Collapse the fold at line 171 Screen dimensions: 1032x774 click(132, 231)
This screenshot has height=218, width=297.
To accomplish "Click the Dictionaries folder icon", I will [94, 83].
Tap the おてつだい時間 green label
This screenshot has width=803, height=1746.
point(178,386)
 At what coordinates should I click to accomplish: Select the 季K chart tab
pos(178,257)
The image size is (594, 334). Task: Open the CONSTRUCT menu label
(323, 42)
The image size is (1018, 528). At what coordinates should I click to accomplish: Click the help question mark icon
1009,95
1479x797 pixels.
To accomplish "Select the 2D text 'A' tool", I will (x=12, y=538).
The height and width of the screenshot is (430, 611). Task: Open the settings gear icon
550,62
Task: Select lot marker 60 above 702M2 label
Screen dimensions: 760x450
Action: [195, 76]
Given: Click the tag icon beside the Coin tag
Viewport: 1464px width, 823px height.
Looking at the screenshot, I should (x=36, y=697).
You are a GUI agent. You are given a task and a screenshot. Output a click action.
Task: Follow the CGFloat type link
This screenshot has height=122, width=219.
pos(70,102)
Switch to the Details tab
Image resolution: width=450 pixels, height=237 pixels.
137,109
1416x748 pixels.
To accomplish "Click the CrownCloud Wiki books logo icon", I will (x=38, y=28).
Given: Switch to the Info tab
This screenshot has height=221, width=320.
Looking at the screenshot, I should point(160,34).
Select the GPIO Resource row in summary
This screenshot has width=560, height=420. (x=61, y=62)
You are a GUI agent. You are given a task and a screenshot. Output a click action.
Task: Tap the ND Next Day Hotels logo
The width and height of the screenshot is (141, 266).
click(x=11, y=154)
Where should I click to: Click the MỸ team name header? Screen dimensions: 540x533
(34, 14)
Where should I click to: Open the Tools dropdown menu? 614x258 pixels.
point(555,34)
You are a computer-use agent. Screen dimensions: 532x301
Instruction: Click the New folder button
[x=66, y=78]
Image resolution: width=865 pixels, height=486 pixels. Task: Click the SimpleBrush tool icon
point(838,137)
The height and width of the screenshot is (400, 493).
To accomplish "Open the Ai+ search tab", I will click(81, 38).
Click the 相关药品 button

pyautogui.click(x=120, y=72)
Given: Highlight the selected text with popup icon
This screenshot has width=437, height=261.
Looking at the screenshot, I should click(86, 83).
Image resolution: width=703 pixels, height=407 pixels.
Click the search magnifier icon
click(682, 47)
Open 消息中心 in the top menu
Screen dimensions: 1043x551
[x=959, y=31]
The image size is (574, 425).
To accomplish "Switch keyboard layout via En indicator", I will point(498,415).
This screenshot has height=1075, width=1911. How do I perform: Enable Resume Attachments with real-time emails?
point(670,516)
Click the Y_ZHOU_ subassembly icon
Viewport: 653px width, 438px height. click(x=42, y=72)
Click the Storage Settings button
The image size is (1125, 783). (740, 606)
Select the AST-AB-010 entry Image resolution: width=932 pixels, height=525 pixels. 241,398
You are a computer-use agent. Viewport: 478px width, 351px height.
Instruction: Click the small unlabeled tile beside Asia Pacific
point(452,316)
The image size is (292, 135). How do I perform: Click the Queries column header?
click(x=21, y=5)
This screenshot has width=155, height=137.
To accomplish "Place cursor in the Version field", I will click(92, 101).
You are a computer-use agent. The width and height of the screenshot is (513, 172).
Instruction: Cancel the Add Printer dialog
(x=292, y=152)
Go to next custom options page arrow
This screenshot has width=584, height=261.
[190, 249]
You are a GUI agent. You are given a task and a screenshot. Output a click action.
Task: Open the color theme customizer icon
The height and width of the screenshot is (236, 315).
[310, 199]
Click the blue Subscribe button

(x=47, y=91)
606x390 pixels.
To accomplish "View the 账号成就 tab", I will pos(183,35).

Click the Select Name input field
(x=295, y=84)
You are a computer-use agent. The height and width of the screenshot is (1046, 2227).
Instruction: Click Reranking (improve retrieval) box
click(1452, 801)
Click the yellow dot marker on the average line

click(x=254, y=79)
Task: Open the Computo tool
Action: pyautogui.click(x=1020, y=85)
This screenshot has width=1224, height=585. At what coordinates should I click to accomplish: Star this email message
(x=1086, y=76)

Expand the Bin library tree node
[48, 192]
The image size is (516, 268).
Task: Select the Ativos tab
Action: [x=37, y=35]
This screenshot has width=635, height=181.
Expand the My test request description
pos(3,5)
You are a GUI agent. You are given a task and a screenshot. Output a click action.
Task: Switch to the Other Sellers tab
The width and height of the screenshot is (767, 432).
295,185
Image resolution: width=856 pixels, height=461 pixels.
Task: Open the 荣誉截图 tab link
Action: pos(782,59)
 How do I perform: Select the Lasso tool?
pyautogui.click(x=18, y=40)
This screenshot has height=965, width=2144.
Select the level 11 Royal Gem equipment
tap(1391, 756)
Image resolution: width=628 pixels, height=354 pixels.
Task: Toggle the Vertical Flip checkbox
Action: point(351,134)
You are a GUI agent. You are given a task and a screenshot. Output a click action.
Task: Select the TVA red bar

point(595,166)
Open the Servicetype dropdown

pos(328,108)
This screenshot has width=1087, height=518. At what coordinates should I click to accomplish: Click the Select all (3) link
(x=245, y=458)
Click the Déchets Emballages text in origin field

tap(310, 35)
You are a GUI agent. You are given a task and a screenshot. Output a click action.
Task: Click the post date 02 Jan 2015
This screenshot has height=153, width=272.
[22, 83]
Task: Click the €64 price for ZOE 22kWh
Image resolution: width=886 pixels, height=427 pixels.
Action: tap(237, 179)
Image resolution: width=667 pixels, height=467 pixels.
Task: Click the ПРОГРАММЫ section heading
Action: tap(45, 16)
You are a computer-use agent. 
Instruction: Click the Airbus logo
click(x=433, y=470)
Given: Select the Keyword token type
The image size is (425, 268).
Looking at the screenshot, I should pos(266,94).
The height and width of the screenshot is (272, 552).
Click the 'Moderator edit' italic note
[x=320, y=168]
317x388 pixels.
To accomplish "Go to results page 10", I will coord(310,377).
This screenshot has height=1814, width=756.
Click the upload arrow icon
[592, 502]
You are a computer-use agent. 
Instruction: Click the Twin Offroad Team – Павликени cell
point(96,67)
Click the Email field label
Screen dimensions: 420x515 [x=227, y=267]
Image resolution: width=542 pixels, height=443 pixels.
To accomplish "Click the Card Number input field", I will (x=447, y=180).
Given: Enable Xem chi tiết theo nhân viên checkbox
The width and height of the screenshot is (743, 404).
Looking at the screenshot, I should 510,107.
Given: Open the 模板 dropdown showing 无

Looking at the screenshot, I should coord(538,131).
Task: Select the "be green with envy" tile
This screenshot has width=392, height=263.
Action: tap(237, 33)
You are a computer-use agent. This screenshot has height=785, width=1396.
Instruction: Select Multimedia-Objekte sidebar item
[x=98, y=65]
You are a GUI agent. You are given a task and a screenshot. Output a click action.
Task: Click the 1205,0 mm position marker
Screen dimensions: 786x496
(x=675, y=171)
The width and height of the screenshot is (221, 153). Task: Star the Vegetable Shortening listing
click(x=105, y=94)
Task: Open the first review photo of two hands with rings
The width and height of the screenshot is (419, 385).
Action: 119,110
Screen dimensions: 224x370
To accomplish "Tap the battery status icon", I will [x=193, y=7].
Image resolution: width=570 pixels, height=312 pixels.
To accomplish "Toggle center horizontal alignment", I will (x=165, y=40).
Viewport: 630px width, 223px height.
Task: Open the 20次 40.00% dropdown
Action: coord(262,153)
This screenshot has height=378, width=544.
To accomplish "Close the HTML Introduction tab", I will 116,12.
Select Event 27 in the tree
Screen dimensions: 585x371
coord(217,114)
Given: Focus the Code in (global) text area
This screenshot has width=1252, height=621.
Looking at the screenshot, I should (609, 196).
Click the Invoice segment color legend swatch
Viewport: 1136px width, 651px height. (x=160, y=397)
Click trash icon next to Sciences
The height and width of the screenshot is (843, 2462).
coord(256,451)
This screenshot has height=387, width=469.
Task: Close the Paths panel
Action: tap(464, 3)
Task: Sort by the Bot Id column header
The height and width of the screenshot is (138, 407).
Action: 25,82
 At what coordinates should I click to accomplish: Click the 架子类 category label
------------------------------
Lay out everything from the line containing "Given: Open the 模板 dropdown showing 无" down to the line containing "[x=98, y=65]" as a two-column CSV with the headers instruction and action. Give one row per record, with its text and its answer each in a single quoted field and any line breaks replaced by spaces.

Written response |
instruction,action
"Given: Open the 模板 dropdown showing 无","Looking at the screenshot, I should coord(538,131)."
"Task: Select the ""be green with envy"" tile This screenshot has width=392, height=263.","Action: tap(237, 33)"
"You are a computer-use agent. This screenshot has height=785, width=1396. Instruction: Select Multimedia-Objekte sidebar item","[x=98, y=65]"